- [What is needed] Turn every line of the records below into a JSON list of strings, one string per line, skipping blank lines.
++++++++
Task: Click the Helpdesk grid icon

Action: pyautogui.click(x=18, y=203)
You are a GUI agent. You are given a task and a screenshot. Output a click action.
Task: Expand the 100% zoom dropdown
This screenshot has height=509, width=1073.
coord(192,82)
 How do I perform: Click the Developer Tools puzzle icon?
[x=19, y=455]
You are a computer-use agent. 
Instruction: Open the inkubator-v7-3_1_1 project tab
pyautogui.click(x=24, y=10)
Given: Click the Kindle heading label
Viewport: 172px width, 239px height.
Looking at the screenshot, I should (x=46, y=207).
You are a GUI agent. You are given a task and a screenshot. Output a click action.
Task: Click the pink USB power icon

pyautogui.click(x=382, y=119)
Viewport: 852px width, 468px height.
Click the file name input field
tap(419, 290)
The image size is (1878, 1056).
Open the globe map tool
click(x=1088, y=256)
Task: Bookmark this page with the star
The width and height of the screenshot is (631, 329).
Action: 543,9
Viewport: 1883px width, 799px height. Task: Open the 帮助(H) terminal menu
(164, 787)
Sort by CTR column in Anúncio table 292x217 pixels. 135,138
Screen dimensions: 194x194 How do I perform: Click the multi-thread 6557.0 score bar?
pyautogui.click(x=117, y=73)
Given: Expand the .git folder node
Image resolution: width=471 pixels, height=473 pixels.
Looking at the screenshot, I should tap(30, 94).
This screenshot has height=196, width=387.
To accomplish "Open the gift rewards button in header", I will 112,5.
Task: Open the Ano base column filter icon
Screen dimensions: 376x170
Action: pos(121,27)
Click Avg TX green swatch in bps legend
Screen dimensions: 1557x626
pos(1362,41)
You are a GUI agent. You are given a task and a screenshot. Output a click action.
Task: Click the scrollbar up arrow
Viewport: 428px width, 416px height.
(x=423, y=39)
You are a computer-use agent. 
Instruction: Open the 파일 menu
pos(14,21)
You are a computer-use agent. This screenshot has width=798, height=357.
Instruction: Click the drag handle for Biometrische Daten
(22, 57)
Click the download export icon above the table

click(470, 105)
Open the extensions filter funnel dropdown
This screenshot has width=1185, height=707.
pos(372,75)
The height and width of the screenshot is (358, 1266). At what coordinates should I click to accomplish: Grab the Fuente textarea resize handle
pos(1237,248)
++++++++
- [Task output]
[
  "Task: Click the Helpdesk grid icon",
  "Action: pyautogui.click(x=18, y=203)",
  "You are a GUI agent. You are given a task and a screenshot. Output a click action.",
  "Task: Expand the 100% zoom dropdown",
  "This screenshot has height=509, width=1073.",
  "coord(192,82)",
  " How do I perform: Click the Developer Tools puzzle icon?",
  "[x=19, y=455]",
  "You are a computer-use agent. ",
  "Instruction: Open the inkubator-v7-3_1_1 project tab",
  "pyautogui.click(x=24, y=10)",
  "Given: Click the Kindle heading label",
  "Viewport: 172px width, 239px height.",
  "Looking at the screenshot, I should (x=46, y=207).",
  "You are a GUI agent. You are given a task and a screenshot. Output a click action.",
  "Task: Click the pink USB power icon",
  "pyautogui.click(x=382, y=119)",
  "Viewport: 852px width, 468px height.",
  "Click the file name input field",
  "tap(419, 290)",
  "The image size is (1878, 1056).",
  "Open the globe map tool",
  "click(x=1088, y=256)",
  "Task: Bookmark this page with the star",
  "The width and height of the screenshot is (631, 329).",
  "Action: 543,9",
  "Viewport: 1883px width, 799px height. Task: Open the 帮助(H) terminal menu",
  "(164, 787)",
  "Sort by CTR column in Anúncio table 292x217 pixels. 135,138",
  "Screen dimensions: 194x194 How do I perform: Click the multi-thread 6557.0 score bar?",
  "pyautogui.click(x=117, y=73)",
  "Given: Expand the .git folder node",
  "Image resolution: width=471 pixels, height=473 pixels.",
  "Looking at the screenshot, I should tap(30, 94).",
  "This screenshot has height=196, width=387.",
  "To accomplish \"Open the gift rewards button in header\", I will 112,5.",
  "Task: Open the Ano base column filter icon",
  "Screen dimensions: 376x170",
  "Action: pos(121,27)",
  "Click Avg TX green swatch in bps legend",
  "Screen dimensions: 1557x626",
  "pos(1362,41)",
  "You are a GUI agent. You are given a task and a screenshot. Output a click action.",
  "Task: Click the scrollbar up arrow",
  "Viewport: 428px width, 416px height.",
  "(x=423, y=39)",
  "You are a computer-use agent. ",
  "Instruction: Open the 파일 menu",
  "pos(14,21)",
  "You are a computer-use agent. This screenshot has width=798, height=357.",
  "Instruction: Click the drag handle for Biometrische Daten",
  "(22, 57)",
  "Click the download export icon above the table",
  "click(470, 105)",
  "Open the extensions filter funnel dropdown",
  "This screenshot has width=1185, height=707.",
  "pos(372,75)",
  "The height and width of the screenshot is (358, 1266). At what coordinates should I click to accomplish: Grab the Fuente textarea resize handle",
  "pos(1237,248)"
]